:: TRY IT ::
In the records below, begin at the line containing "Task: Click the green Positive legend dot" and end at the line containing "Task: Toggle the empty My app logo circle"; quote every line in that span exactly, including both boundary lines, and no others.

* * *

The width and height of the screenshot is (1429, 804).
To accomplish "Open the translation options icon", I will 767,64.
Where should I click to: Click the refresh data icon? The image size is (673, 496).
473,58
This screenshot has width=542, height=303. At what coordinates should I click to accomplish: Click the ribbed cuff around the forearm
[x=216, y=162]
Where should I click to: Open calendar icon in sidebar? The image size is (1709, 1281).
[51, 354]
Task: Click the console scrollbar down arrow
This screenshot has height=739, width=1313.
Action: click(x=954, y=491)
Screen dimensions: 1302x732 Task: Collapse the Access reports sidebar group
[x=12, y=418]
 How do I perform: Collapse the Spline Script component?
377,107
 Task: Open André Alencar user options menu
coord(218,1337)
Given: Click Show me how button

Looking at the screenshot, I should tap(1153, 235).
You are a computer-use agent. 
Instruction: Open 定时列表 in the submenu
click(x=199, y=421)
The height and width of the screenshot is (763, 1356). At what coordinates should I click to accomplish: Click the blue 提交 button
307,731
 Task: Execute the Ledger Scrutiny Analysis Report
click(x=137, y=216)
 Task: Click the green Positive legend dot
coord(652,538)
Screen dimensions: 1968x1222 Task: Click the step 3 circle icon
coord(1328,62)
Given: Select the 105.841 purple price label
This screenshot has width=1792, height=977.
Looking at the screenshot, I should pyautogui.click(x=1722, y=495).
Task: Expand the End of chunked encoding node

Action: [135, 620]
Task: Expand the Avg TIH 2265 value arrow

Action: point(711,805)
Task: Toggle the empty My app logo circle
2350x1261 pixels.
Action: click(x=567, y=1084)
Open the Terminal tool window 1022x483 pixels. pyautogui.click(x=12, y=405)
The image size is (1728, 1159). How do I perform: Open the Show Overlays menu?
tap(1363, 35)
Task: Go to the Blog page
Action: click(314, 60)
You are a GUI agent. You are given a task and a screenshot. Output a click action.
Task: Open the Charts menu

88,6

* * *

:: EXERCISE RESULT ::
 Task: Click the green Positive legend dot
coord(652,538)
Screen dimensions: 1968x1222 Task: Click the step 3 circle icon
coord(1328,62)
Given: Select the 105.841 purple price label
This screenshot has width=1792, height=977.
Looking at the screenshot, I should pyautogui.click(x=1722, y=495).
Task: Expand the End of chunked encoding node

Action: [135, 620]
Task: Expand the Avg TIH 2265 value arrow

Action: point(711,805)
Task: Toggle the empty My app logo circle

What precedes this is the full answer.